It said also that Renaissance cars would form only a part of the "fleet of the future" and would operate with existing cars and with cars to be built in the future.

[114]The Agency's analysis of the network issue occupies four pages (Appeal Book, Vol. 1, pages 53-57), or less than three per cent, of the reasons given for the preliminary decision. However, whether the reasons on the issue are sufficient to pass judicial scrutiny cannot be determined merely by their length, without also considering the nature and quantity of the information provided to the Agency.

[115]In its analysis, the Agency set out the information contained in the sentence underlined in the above quote from VIA's written submissions, and noted VIA's assurance that all these arrangements would remain in place after the introduction of the Renaissance cars. The Agency also referred to the existence of VIA's communication system that enabled passengers to call in advance to discover their travel options, and to its contention that passengers with disabilities may not be able to travel on every train.

[116]The Agency concluded that the evidence did not establish to its satisfaction that the existing fleet or the network would address the obstacles that it had found to exist in the Renaissance cars. First, it was of the view that, over time, cars in the existing fleet would be deployed from the Québec-Windsor corridor to routes in western Canada, or retired. This would reduce the options available for those unable to use the Renaissance cars. Moreover, the Agency also found (Appeal Book, Vol. 1, page 56) that, in view of the number purchased, and their life expectancy:

Renaissance cars will be the only cars in operation on some of VIA's routes in the near future and they will be a significant part of VIA's network for a considerable period of time.

In so finding, the Agency did not accept VIA's assertion that the introduction of the Renaissance cars would have no effect on existing travel options because they were intended to augment the size of the fleet.

[117]Second, the Agency noted that neither the cars in the existing fleet, nor the Renaissance cars, have sleeper units accessible to personal wheelchair users, despite a previous commitment by VIA to improve the accessibility of its sleeping cars in order to comply with Rail Code standards.

[118]Third, as for the number of passengers with disabilities for whom some kind of accommodation is needed, the Agency concluded that VIA's figure was an underestimate. This was because VIA had not taken account of either the numbers unable to travel as a result of the inaccessible features of its cars, or the fact that the demand for accessible travel is likely to increase as the population ages and travel becomes more accessible.
========================
**PARTS OF THE EXERCISE**.
1. Translate this sentence from the passage on the Renaissance cars into French: "Renaissance cars will be the only cars in operation on some of VIA's routes in the near future and they will be a significant part of VIA's network for a considerable period of time."
2. Rewrite the passage on the Renaissance cars from "Renaissance cars will" up to and including "Rail Code standards.", substituting "sleeping berths" for "sleeper units".
3. Resume the passage on the Renaissance cars after its final sentence and extend it.

**MATERIAL PROVIDED**.
========================
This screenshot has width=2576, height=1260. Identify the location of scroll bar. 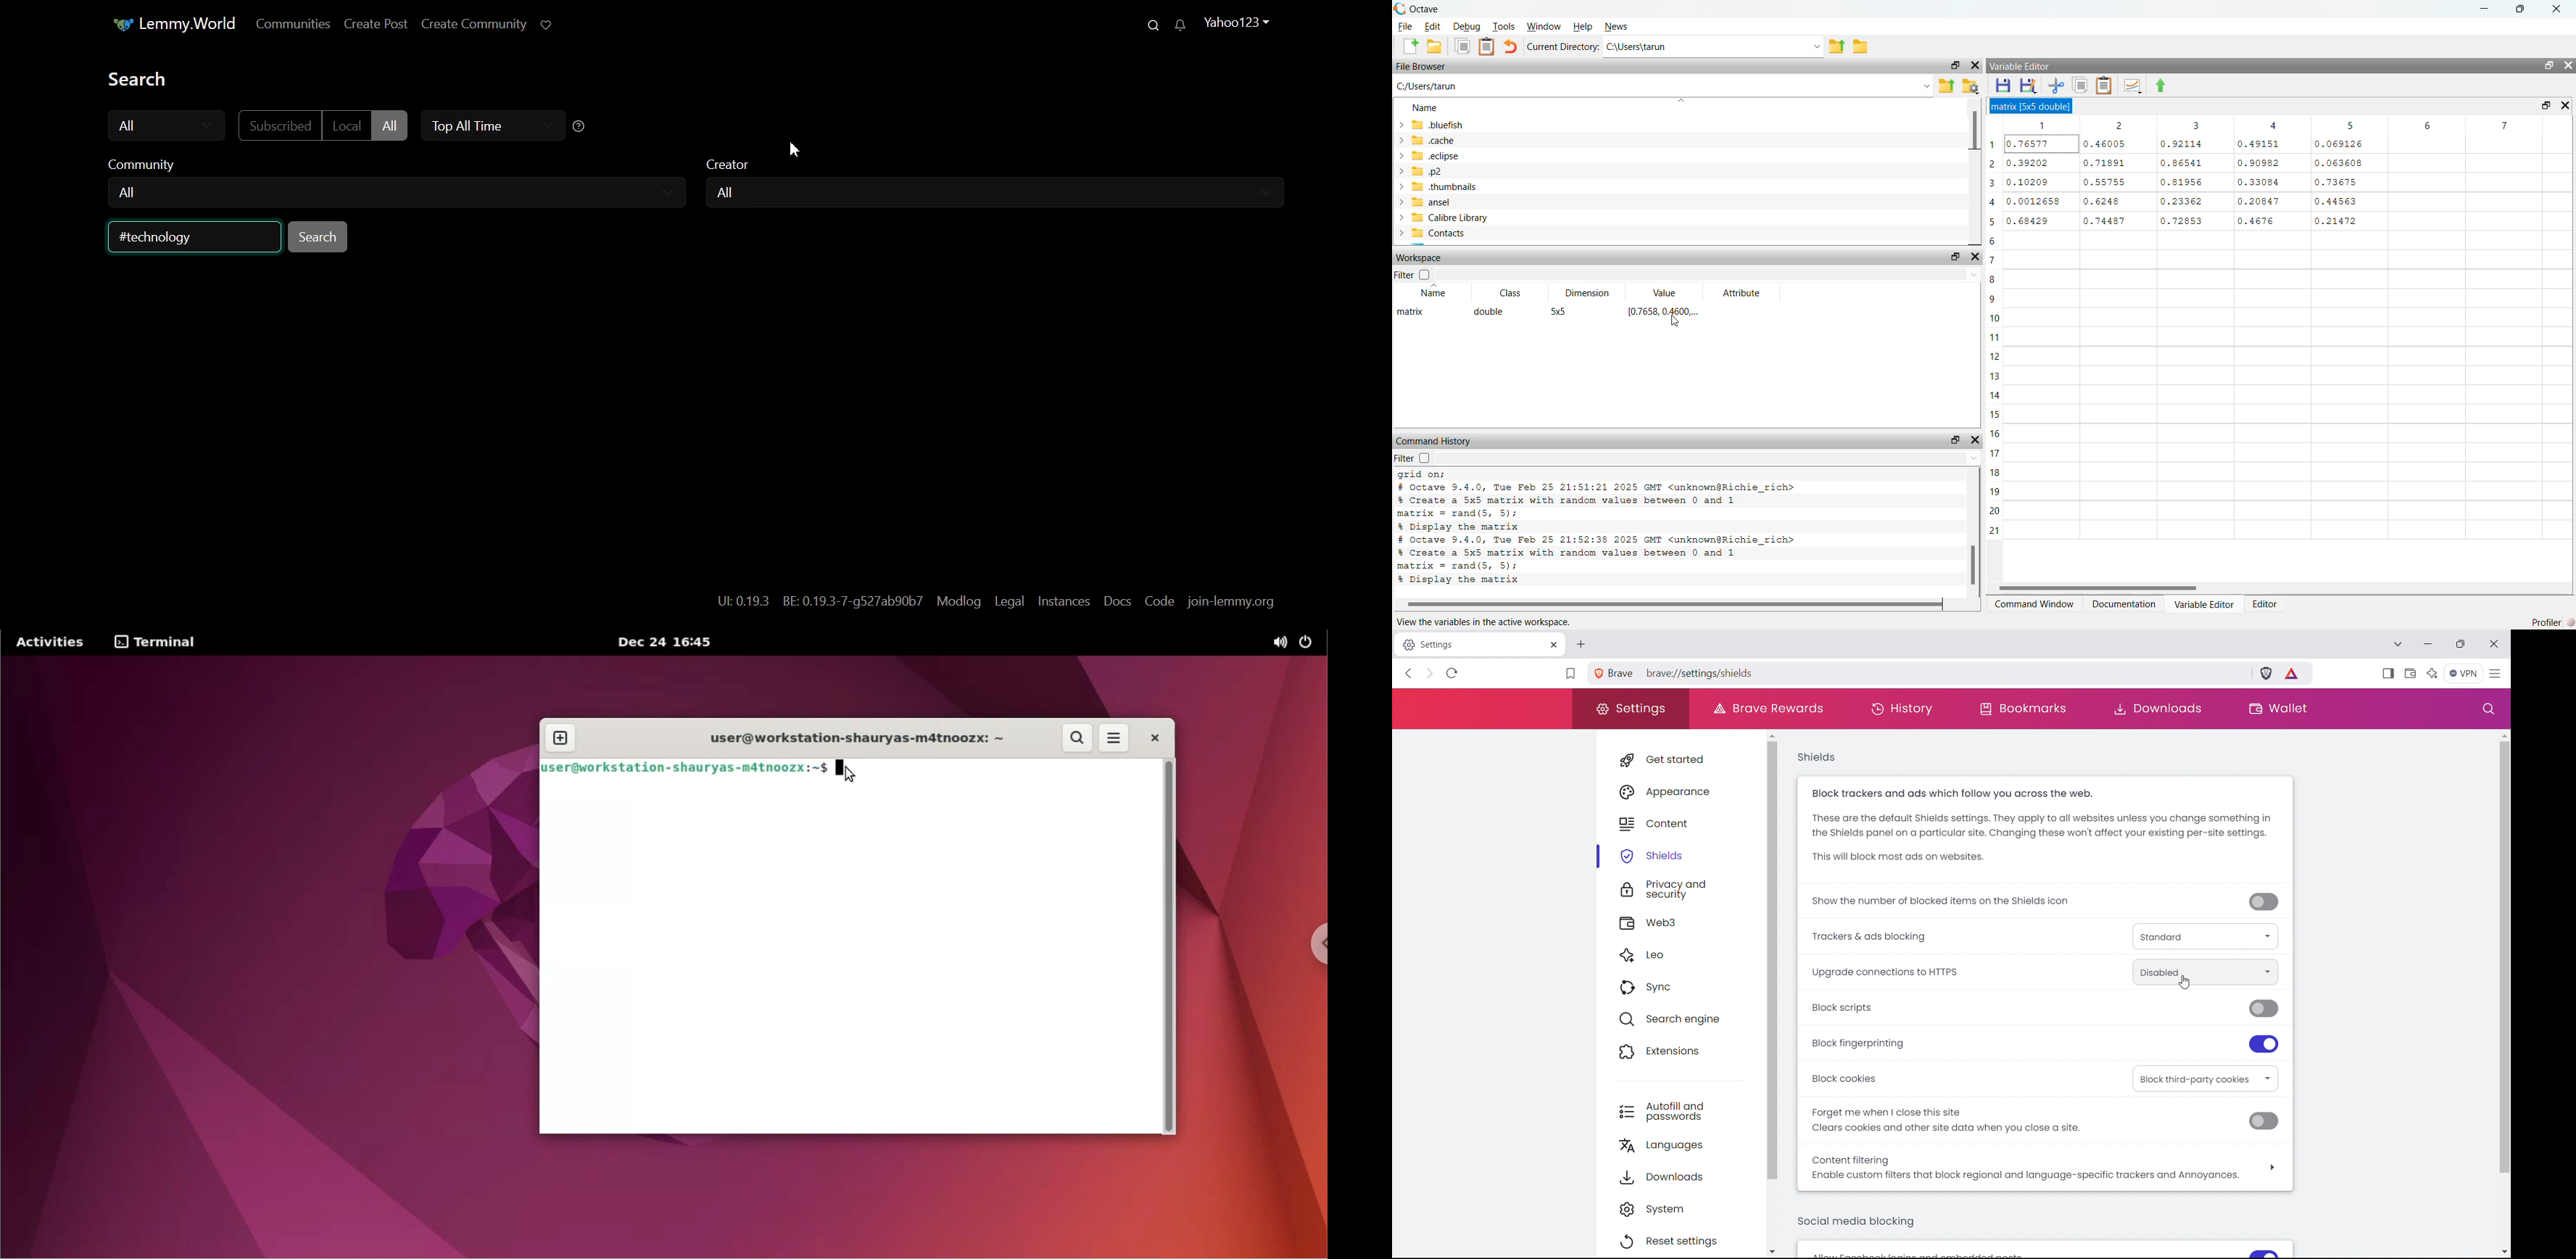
========================
**TASK ANSWERS**.
1. Les voitures Renaissance seront les seules voitures en service sur certains des trajets de VIA dans un proche avenir, et elles constitueront une part importante du réseau de VIA pendant une période considérable.

2.
Renaissance cars will be the only cars in operation on some of VIA's routes in the near future and they will be a significant part of VIA's network for a considerable period of time.

In so finding, the Agency did not accept VIA's assertion that the introduction of the Renaissance cars would have no effect on existing travel options because they were intended to augment the size of the fleet.

[117]Second, the Agency noted that neither the cars in the existing fleet, nor the Renaissance cars, have sleeping berths accessible to personal wheelchair users, despite a previous commitment by VIA to improve the accessibility of its sleeping cars in order to comply with Rail Code standards.

3.
[119]Patent unreasonableness is a standard of review that does not permit the Court to re-evaluate the material before the Agency, or even to subject the Agency's reasons to the somewhat probing examination that must be undertaken when reasonableness simpliciter is the applicable standard.

[120]In view of the evidence before it, and the quality of the analysis, the Agency's decision was not patently unreasonable. In my respectful opinion, it was rationally open to the Agency to conclude that, in the absence of more precise information from VIA as to how it would accommodate passengers through its existing fleet or its network on the routes where Renaissance cars would by deployed, the obstacles were undue.

[121]Further, it was not patently unreasonable for the Agency to reject VIA's assertion that present network options would continue to be available, despite the redeployment of cars to the west, and the retirement of aging cars, as Renaissance cars were brought into service. In view of counsel's submissions on the state of VIA's finances, the claim that VIA would be purchasing additional cars at some unspecified date in the future is too speculative a basis on which to reverse the Agency's finding regarding the continuation of existing options.

(c) a duty to take official notice?

[122]VIA argues that the Agency should have supplemented the evidence on the record in this matter by resorting to its institutional knowledge of the range of options available through VIA's network. The argument is that, as an expert administrative tribunal, the Agency is required to take official notice of information that it had acquired about VIA's network in the course of conducting other proceedings. Presumably, this duty is subject, as a matter of procedural fairness, to the Agency's disclosing to the parties the information of which it has taken notice, and giving them an opportunity to comment on it.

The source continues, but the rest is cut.